[SOURCE MATERIAL — start]

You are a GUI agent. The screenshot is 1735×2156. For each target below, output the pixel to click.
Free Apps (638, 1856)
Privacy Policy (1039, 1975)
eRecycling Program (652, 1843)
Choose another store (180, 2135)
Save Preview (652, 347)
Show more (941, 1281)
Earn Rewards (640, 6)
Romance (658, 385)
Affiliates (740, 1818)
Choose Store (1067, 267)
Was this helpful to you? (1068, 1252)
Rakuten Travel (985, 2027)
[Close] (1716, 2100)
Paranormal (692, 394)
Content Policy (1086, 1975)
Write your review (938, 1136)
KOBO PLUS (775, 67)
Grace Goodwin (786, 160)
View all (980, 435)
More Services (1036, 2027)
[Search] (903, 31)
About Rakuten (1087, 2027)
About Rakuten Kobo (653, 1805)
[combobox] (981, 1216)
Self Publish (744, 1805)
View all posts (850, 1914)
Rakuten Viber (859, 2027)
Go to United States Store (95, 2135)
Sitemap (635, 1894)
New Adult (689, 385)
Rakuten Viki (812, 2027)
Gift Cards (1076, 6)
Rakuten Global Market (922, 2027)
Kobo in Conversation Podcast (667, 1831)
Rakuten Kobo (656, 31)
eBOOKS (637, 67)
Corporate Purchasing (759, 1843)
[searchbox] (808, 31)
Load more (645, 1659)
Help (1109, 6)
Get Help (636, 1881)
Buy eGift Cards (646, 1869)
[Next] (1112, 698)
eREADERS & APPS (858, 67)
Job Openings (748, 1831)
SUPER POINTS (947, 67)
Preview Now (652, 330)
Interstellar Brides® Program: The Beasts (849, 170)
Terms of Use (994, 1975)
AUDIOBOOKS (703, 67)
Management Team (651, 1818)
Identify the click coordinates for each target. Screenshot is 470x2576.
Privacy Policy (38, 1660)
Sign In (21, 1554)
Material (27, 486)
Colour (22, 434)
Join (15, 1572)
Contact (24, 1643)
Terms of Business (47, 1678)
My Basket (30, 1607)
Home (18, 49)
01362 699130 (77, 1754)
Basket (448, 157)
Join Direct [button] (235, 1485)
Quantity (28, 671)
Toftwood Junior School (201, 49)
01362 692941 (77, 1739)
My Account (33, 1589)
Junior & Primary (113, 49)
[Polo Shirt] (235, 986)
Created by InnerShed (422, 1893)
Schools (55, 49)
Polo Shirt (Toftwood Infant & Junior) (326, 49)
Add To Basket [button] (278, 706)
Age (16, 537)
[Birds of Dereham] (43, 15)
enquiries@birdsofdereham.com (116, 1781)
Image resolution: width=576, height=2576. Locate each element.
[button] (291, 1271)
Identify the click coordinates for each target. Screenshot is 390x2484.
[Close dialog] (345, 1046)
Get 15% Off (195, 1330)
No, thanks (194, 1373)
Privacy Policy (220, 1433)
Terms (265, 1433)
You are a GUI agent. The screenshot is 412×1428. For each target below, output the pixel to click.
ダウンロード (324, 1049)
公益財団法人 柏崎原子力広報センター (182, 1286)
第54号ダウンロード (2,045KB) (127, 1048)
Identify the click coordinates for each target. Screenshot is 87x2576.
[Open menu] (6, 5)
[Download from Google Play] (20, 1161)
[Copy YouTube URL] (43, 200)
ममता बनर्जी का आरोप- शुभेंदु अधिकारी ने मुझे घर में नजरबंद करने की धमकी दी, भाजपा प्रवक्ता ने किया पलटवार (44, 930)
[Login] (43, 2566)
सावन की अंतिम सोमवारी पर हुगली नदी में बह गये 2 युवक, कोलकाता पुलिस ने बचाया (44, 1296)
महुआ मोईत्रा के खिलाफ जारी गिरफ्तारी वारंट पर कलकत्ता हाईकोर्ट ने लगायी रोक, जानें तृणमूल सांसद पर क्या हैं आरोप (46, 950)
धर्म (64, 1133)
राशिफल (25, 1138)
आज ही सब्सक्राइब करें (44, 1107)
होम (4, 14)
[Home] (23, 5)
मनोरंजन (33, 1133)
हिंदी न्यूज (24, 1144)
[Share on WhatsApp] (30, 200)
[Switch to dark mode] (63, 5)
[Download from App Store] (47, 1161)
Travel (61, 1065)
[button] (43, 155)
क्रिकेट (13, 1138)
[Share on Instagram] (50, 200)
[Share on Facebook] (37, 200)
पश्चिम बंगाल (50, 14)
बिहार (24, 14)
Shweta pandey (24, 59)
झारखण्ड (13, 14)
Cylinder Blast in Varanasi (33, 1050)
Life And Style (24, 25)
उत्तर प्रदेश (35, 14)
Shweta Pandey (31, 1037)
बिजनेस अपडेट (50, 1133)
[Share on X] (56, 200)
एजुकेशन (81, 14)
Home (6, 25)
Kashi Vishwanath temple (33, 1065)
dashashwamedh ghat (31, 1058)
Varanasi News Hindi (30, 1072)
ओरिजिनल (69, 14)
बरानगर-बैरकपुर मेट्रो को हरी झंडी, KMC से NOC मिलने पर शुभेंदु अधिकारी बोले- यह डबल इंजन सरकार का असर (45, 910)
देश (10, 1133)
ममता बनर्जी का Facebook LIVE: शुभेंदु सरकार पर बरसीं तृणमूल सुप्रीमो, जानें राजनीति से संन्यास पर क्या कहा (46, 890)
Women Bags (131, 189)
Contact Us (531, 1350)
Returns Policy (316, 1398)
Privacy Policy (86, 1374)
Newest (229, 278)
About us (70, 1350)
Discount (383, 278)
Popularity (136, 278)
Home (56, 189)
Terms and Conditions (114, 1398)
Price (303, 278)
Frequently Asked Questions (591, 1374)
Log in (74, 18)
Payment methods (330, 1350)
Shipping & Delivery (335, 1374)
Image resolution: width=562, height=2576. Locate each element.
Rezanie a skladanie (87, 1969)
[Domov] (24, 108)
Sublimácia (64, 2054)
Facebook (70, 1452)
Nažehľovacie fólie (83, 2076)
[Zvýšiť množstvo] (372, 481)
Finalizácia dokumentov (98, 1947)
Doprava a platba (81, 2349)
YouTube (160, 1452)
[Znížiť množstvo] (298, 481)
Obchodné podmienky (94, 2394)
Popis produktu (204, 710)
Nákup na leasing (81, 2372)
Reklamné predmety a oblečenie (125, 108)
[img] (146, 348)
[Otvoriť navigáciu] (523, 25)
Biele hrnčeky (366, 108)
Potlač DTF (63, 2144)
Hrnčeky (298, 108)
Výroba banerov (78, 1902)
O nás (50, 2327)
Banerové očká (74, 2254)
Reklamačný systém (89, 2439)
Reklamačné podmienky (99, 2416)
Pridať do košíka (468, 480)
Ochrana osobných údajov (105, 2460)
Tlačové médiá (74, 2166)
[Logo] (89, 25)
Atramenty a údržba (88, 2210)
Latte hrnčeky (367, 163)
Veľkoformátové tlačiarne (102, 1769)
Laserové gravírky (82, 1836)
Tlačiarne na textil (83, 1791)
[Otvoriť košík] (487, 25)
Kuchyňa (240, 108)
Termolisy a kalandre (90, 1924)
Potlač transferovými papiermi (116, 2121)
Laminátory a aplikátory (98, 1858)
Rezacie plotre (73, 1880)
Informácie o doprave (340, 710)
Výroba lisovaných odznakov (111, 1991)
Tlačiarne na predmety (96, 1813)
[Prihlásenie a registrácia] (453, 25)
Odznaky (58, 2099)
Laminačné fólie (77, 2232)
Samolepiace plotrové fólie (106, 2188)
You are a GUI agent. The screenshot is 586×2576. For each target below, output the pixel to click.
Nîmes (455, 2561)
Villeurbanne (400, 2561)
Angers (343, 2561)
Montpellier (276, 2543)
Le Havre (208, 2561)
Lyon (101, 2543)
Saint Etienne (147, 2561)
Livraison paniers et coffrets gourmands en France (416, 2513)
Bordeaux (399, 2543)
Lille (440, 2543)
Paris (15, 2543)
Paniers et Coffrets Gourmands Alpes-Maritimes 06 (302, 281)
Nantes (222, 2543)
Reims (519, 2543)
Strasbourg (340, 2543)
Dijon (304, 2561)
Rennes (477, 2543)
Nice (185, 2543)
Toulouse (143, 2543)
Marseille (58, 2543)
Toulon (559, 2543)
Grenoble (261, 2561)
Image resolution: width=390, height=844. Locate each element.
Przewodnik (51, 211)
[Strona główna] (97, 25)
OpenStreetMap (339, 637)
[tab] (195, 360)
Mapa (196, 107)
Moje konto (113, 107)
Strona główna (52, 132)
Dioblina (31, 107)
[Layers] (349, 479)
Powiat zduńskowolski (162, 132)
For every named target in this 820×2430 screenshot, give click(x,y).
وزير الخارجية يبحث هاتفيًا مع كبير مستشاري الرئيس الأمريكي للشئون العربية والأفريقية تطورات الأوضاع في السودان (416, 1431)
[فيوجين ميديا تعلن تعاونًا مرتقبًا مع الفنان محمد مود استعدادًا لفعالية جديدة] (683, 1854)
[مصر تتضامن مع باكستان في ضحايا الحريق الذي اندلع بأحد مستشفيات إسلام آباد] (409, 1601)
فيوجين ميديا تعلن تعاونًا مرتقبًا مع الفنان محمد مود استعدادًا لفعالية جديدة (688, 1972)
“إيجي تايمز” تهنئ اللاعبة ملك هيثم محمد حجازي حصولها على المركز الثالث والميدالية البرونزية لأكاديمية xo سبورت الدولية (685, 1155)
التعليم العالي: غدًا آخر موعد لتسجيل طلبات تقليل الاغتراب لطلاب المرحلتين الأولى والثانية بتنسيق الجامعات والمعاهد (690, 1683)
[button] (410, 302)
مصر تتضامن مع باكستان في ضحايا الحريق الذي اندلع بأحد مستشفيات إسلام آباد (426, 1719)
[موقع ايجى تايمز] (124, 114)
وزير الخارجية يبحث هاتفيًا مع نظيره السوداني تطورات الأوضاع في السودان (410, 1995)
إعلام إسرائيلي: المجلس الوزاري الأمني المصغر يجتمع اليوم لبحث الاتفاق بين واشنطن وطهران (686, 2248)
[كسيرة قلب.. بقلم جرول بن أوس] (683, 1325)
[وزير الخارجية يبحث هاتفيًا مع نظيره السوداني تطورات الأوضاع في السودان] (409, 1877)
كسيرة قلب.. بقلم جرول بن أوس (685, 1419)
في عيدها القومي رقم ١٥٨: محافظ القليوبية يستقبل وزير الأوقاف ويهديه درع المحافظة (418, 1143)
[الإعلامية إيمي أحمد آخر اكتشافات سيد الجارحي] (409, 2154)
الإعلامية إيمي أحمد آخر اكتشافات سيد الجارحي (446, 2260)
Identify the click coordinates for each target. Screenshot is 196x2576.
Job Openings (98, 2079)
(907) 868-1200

[SOURCE MATERIAL — finish]

ASSIGNED TASK: Your answer should be a single number: the count of lines in the entries that contain the word "نظيره".

ANSWER TO THE EXERCISE: 2